- Texte visé : Projet de loi actualisant la programmation militaire pour les années 2024 à 2030 et portant diverses dispositions intéressant la défense, n° 2630
- Stade de lecture : 1ère lecture (1ère assemblée saisie)
- Examiné par : Commission de la défense nationale et des forces armées
1° À la fin de la première phrase de l’alinéa 41, supprimer le mot :
« prochaine » ;
2° En conséquence, à la troisième ligne de la troisième colonne de l’alinéa 43, substituer aux mots :
« Développement d’un missile sol-sol balistique conventionnel à très longue portée »,
les mots :
« Première capacité à l’horizon 2030 » ;
3° En conséquence, à la troisième ligne de la quatrième colonne de l’alinéa 43, substituer aux mots :
« Première capacité à l’horizon 2035/2036 »,
les mots :
« Capacité opérationnelle initiale et montée en puissance à l’horizon 2035/2036 ».

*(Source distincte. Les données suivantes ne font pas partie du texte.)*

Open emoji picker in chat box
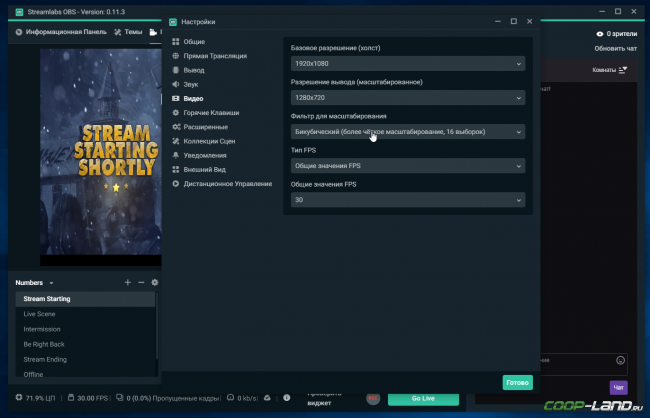This screenshot has width=650, height=418. point(620,360)
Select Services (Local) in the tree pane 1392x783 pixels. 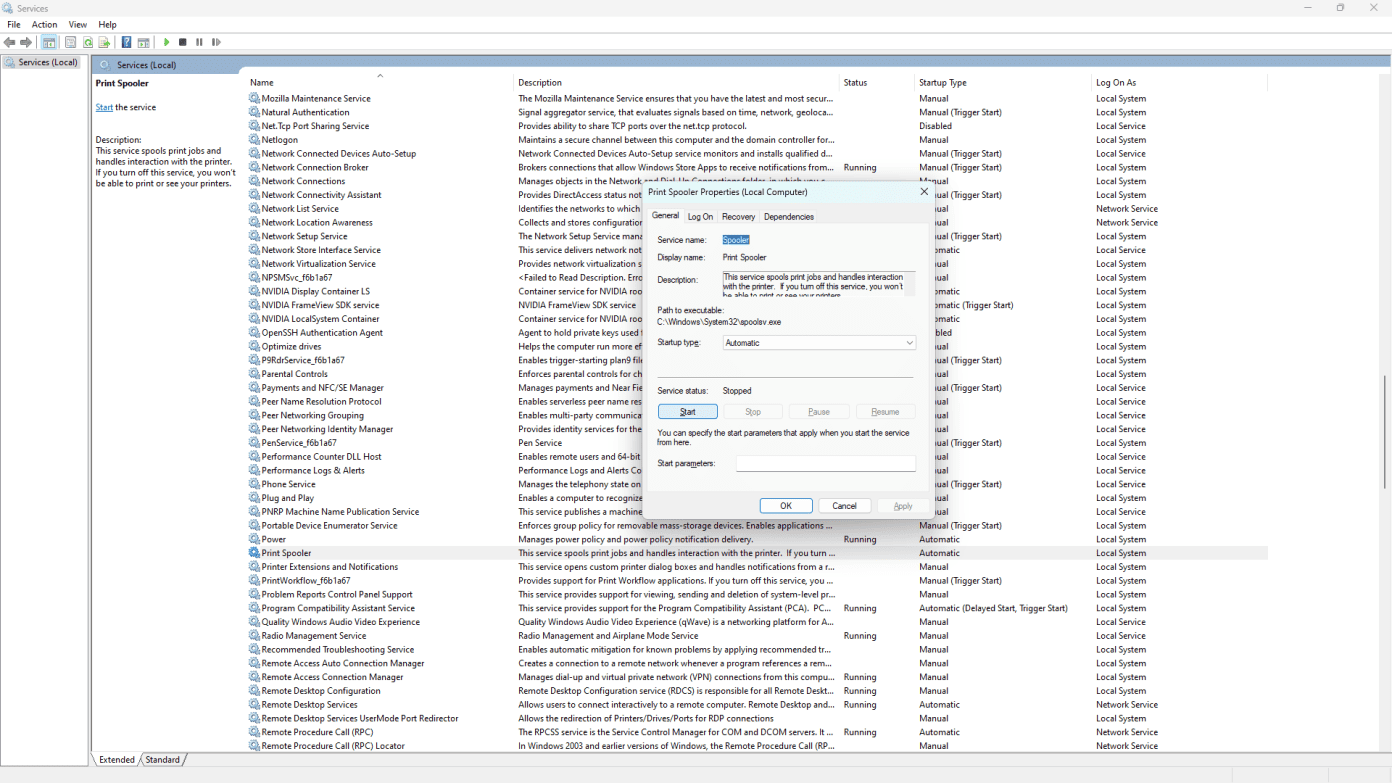click(x=41, y=61)
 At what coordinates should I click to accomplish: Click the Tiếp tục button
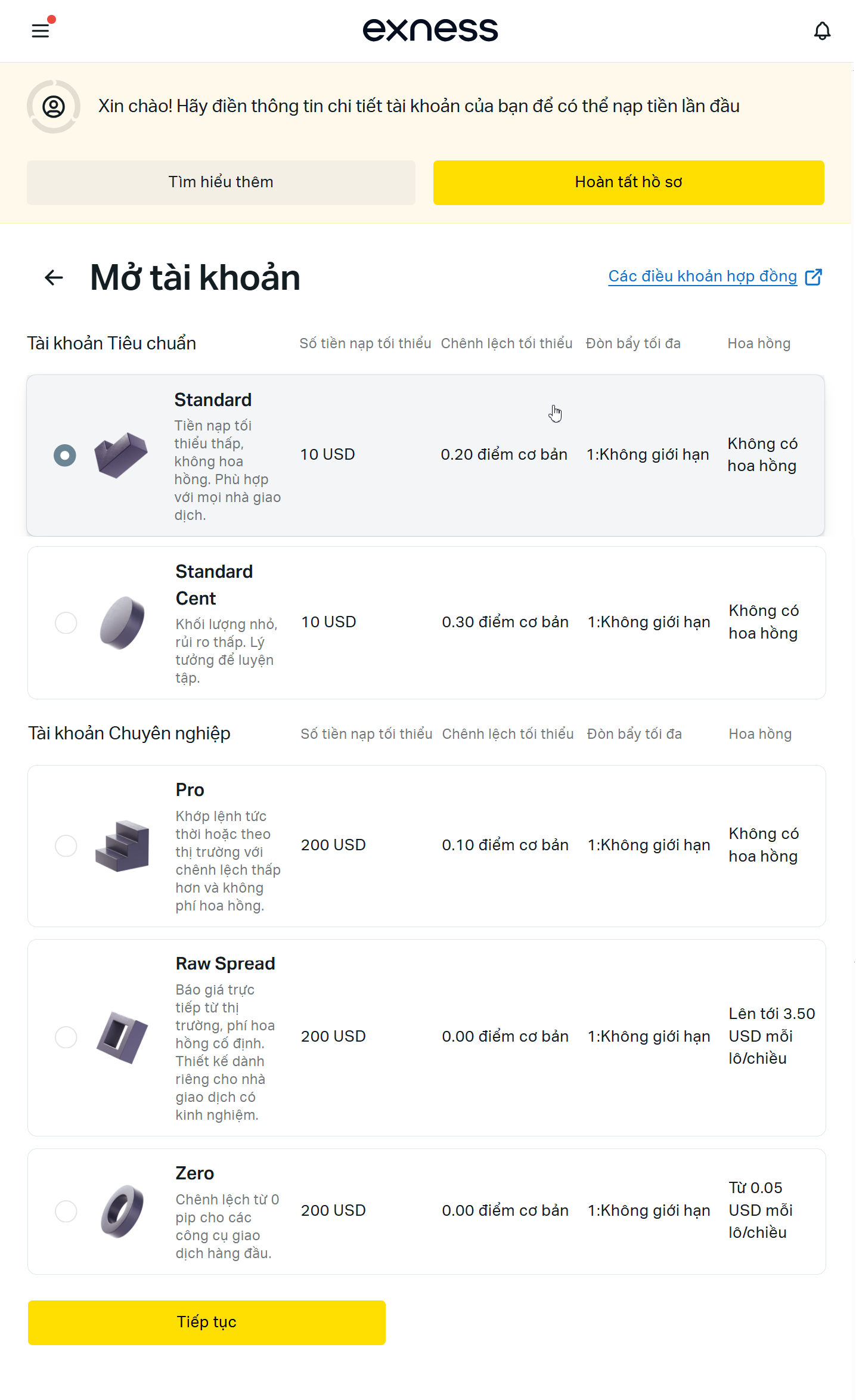tap(206, 1322)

Cet amendement du groupe Socialistes et apparentés a pour objet de modifier le rapport annexé au projet de loi actualisant la programmation militaire, s’agissant du segment de frappe dans la profondeur (DPS).
En effet, Le rapport annexé initial fixe la première capacité issue du programme DPS « à l’horizon 2035/2036 ». Cette échéance est jugée insuffisamment ambitieuse au regard de l’évolution de l’environnement stratégique et de l’effort de réarmement engagé par nos partenaires européens. De plus, Au regard de l’engagement des études de dé-risquage dès 2026, il paraît envisageable et préférable qu’une première capacité à horizon 2030 afin d’avoir un effet majeur dans le cadre du scénario structurant de la Revue Nationale Stratégique 2025.
L’amendement propose en conséquence de retenir 2030 comme horizon pour la première capacité opérationnelle DPS, en cohérence avec la trajectoire financière adoptée par la commission et avec l’objectif général de disposer de forces aptes à engager un adversaire dans la profondeur dès le début de la prochaine décennie.